The very first NovaKar J10 body.
This body was taken off and shipped to SCCA for approval.
A great big NACA duct sucks airflow into a sidepod mounted radiator.
Brian Novak has collected many checkered flags with this car.
Brad Hewlings, Jay Novak, and Dave Craddock with driver Brian Novak
at Gratten Raceway in Michigan.
Glenn Cooper winning the ARRC race at Road Atlanta in November 2010.
Besides the class-number stickers on the side of the bodywork, you can tell
this is an F600 racecar by its air filters. F600 racecars use motorcycle engines.
(left to right) Tom Shaver, Jay Novak, Glenn Cooper, and Glenn's girlfriend
at the ARRC race, Road Atlanta in 2010.
The SCCA had dragged its feet about recognizing F600 as a national class, but
there's strong support for F600 at a regional level though much of the country.
Old Model NovaKar Formula 440 / Formula 500 bodies
Calvin Stewart at Watkins Glen with his NovaKar J7 - one of the first three
NovaKars ever built! Jeff Layson in purple shirt is the car owner and crew chief)
Paul Shipp in a NovaKar J9 at Waterford Hills in 2002.
Brian Novak in a NovaKar J9 at the SCCA runoffs in 2003.
Don Hamilton in a NovaKar J9H at Waterford Hills in 2003.

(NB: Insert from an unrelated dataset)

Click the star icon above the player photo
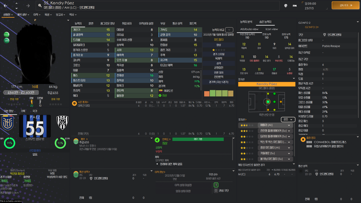361x203 pixels. (34, 20)
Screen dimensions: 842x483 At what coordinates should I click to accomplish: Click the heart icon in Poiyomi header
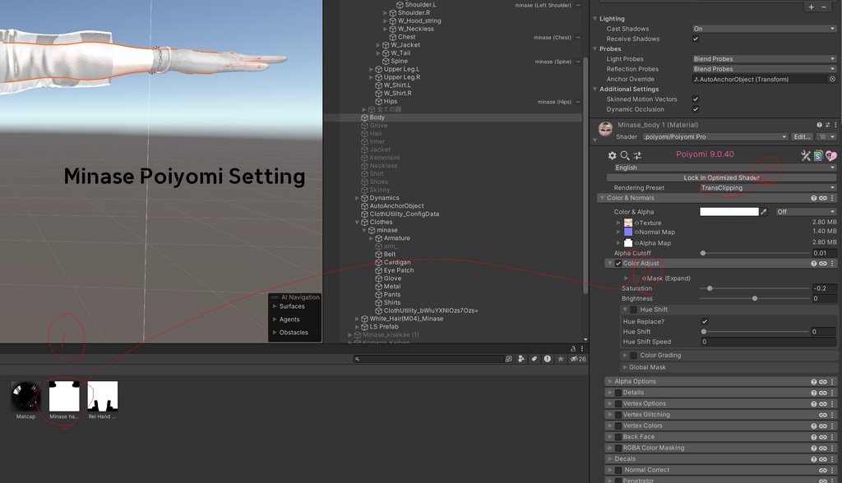pos(833,156)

(This car was built special to accommodate Don's height.)
Brian Novak at Mid-Ohio contesting the 2004 SCCA runoffs.
(He lost an engine while leading the race.)

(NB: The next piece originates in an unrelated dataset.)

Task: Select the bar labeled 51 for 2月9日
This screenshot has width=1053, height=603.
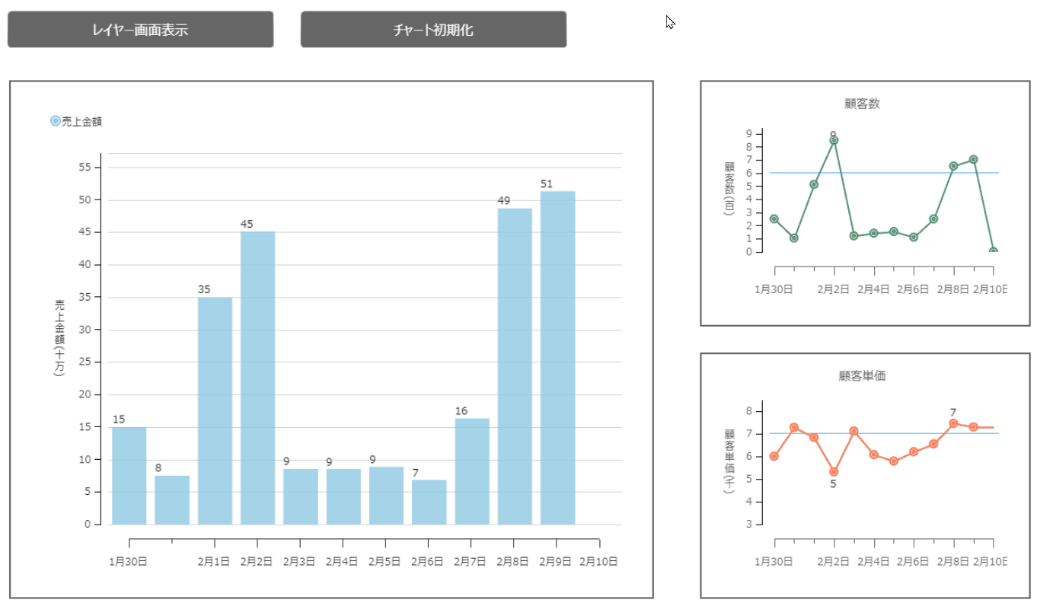Action: coord(557,358)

Making the molds to build the NovaKar body.
Bodies ready to ship to Don Clar in California.
NovaKar D Sports Racer body kit
Jay Novak in a NovaKar J9 chassis, at the start of the J9-DSR project.

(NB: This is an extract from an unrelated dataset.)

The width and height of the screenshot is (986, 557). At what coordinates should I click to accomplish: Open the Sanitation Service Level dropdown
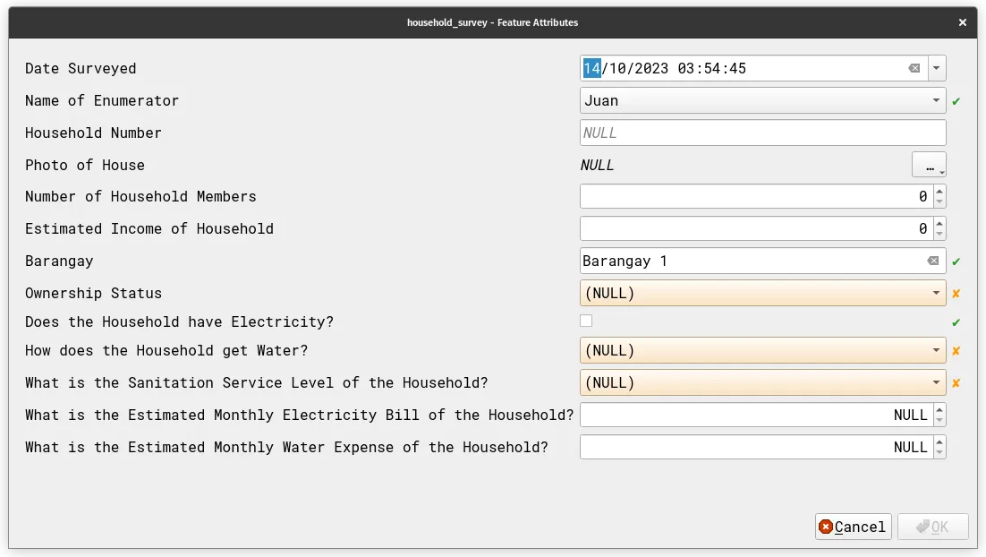(x=936, y=382)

The idea was to use the basic NovaKar D9 chassis and body design, but with an
800cc motor, 13 inch wheels, and some new bodywork to meet DSR requirements.
Tire selection is the starting point for all good racecar design work. Once you've
chosen tires (and determined their width, etc.) you can move forward.
The regular J9 body is a bit narrow, so the DSR kit had to flare outward at the wheels.
Clay modeling in process...
When the clay was done, it became the plug from which molds were made.
Fast forward to when... the first fiberglass parts were pulled from the
molds, and were placed back up against the basic J9 body. Looking good!
Here's the problem: that NACA duct in the side fairing no longer functions properly
because airflow across it isn't laminer. Turbulance behind the front fender flares!
It's a setback. More work will be required to achieve the necessary cooling capacity.